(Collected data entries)
[Start of Attachment]

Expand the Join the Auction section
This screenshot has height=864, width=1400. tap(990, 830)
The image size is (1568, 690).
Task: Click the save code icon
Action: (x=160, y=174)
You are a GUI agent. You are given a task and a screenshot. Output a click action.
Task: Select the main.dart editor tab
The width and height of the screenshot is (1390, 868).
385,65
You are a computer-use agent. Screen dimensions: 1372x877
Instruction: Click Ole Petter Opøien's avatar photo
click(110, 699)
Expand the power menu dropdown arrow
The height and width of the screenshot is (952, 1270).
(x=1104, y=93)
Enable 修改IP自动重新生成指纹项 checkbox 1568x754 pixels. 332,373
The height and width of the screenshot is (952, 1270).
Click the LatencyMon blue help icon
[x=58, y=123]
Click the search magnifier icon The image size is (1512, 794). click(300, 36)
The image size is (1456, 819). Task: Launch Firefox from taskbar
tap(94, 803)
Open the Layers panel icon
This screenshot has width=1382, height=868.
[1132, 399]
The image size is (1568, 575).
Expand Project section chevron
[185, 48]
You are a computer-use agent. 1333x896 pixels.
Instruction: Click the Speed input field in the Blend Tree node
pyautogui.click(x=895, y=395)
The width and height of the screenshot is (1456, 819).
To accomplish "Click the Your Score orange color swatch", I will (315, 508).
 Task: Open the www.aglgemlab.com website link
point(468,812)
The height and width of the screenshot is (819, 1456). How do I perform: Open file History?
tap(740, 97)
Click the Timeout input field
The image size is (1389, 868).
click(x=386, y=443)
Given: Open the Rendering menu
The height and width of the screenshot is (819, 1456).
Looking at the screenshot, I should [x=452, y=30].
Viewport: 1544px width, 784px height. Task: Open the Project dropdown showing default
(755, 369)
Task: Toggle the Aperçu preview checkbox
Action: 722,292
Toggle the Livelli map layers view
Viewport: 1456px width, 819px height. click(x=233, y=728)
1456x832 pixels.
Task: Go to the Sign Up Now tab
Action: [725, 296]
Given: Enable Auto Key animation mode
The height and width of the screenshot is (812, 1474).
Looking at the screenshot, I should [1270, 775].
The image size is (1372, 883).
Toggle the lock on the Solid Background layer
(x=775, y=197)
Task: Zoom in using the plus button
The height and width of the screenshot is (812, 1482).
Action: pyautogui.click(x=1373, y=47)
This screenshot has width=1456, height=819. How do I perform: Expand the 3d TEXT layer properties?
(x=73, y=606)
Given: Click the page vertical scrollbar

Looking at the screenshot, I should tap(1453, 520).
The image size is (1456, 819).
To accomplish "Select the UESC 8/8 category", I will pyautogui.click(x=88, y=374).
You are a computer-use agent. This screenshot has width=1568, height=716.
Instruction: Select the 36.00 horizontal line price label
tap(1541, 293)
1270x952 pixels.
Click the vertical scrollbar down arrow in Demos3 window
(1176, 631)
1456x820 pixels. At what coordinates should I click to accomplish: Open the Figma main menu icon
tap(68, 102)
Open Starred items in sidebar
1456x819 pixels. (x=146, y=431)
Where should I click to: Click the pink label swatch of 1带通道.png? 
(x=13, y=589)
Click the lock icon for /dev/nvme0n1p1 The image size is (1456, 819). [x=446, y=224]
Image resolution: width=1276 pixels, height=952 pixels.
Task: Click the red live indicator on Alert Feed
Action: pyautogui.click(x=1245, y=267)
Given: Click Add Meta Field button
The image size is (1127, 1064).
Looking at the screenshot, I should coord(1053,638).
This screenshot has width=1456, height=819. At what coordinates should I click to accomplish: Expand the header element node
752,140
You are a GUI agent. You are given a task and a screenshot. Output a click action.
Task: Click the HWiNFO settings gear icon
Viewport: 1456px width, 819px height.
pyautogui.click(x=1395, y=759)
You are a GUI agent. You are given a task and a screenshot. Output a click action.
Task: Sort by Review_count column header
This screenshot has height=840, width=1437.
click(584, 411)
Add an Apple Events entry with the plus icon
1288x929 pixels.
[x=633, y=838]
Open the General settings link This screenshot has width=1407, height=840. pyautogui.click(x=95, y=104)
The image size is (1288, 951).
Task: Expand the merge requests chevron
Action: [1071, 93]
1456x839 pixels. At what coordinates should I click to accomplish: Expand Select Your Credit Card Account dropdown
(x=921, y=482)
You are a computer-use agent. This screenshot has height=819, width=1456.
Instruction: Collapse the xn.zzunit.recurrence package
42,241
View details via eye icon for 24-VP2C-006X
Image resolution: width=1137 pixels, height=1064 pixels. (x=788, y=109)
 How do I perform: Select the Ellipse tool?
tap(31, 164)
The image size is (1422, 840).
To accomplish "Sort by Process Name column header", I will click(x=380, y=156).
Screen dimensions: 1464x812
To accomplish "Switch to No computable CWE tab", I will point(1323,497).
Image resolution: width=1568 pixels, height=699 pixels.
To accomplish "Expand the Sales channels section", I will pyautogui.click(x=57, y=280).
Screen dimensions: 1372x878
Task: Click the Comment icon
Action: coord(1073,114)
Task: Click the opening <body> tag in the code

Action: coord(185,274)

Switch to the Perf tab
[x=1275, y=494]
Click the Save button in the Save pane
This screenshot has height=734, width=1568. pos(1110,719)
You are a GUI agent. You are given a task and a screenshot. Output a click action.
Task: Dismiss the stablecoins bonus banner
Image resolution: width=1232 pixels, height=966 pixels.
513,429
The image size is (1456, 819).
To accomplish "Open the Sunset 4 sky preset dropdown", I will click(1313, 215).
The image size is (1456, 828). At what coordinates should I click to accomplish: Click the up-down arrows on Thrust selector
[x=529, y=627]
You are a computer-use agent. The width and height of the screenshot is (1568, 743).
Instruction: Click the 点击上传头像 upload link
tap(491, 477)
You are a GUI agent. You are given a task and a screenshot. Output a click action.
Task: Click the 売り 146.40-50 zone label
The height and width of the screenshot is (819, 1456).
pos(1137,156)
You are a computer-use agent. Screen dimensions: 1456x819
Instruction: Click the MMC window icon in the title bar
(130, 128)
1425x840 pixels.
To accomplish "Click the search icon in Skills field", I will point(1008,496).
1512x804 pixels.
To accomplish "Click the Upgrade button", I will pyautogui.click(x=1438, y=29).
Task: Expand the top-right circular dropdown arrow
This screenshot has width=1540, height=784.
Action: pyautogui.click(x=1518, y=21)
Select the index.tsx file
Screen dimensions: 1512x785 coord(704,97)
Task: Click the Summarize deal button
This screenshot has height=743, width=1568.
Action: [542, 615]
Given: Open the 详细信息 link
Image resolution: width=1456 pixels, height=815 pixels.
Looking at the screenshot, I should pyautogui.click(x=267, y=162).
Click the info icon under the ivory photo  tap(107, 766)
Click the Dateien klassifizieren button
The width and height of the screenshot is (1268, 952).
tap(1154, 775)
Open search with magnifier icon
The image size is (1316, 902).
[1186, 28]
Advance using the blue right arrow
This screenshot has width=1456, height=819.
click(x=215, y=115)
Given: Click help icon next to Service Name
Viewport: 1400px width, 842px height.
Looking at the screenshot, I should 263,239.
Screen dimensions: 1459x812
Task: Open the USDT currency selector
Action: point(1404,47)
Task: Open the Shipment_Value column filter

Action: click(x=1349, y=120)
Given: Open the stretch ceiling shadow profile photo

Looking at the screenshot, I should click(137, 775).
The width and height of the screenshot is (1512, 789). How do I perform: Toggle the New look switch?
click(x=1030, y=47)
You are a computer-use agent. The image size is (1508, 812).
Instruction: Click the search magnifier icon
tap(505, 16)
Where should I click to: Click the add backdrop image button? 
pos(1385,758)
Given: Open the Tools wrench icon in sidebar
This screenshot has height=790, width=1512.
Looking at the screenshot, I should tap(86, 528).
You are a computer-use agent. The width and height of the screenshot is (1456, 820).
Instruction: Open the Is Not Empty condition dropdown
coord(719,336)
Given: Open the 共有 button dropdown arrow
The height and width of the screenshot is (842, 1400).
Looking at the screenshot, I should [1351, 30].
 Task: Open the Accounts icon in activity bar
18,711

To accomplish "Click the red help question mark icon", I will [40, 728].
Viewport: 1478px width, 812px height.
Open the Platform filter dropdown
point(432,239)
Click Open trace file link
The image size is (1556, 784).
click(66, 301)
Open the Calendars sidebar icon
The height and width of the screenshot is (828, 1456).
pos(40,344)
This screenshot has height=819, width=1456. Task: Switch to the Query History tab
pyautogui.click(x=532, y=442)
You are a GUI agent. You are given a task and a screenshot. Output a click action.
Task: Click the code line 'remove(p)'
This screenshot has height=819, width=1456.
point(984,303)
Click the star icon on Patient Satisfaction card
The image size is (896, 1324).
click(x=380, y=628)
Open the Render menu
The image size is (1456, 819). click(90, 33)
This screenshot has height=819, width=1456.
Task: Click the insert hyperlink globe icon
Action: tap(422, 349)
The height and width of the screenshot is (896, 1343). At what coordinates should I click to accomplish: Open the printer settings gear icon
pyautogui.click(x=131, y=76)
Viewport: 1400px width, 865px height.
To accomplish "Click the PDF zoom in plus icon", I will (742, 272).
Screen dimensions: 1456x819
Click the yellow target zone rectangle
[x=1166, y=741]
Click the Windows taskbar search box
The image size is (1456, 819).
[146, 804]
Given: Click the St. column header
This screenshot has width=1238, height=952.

[End of Attachment]

▶ _PROBLEM_: Find the word "using" in the entries, and copy every line it shows up in.

▶ _SOLUTION TO THE PROBLEM_:
Task: Zoom in using the plus button
Advance using the blue right arrow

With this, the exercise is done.